Dans son avis rendu le 15 décembre 2021, la Cour de cassation est venue préciser les conditions dans lesquelles, malgré l’absence de caractérisation passée ou présente de l’intention libérale du majeur sous habilitation familiale, le juge pouvait autoriser la personne chargée de représenter le majeur à procéder à une donation en son nom.

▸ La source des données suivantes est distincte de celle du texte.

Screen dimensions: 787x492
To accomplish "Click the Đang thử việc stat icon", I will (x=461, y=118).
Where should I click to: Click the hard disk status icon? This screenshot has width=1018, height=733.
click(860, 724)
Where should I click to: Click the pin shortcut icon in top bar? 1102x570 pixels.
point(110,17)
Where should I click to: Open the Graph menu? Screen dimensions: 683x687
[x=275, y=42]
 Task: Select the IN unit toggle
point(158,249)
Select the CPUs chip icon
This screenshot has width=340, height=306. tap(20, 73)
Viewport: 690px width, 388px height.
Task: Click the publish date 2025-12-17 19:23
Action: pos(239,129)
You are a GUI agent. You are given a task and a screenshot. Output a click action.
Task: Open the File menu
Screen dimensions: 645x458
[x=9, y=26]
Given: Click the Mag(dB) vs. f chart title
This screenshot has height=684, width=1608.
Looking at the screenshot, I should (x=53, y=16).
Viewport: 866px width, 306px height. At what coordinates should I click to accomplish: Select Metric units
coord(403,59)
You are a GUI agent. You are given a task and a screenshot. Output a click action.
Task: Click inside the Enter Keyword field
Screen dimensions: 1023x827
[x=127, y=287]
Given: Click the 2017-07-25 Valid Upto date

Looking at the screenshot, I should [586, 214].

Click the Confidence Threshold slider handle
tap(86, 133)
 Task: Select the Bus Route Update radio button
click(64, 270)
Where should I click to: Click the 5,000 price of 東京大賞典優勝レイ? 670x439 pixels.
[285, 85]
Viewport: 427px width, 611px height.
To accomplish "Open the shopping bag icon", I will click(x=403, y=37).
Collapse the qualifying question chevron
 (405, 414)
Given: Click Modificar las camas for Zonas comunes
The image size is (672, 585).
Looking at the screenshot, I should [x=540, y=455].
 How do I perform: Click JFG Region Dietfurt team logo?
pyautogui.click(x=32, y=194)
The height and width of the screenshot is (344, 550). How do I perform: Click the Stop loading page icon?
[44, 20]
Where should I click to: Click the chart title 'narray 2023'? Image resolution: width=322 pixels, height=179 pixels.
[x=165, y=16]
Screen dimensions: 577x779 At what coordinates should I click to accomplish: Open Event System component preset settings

Cass. 1re civ., avis, 15 déc. 2021, no 21-70022, B (avis sur saisine TJ Rouen, 6 août 2021), M. Chauvin, prés. : LPA 28 févr. 2022, n° LPA201k9, note D. Noguéro ; DEF 17 févr. 2022, n° DEF206a9, note J. Combret
Dans l’espèce ayant donné lieu à la saisine de la Cour de cassation pour avis, un époux – désigné pour représenter son conjoint de manière générale pour l’ensemble des actes relatifs à son patrimoine dans le cadre d’une mesure d’habilitation familiale – souhaitait réaliser une donation au profit de leurs enfants.
Conformément à l’article 494-6 du Code civil, l’époux sollicite du juge des tutelles l’autorisation d’accomplir la donation en représentation de son épouse. La difficulté tient au fait que cette dernière se trouve dans l’incapacité de manifester sa volonté et qu’elle n’avait jamais exprimé par le passé son souhait de réaliser une libéralité en faveur de leurs enfants.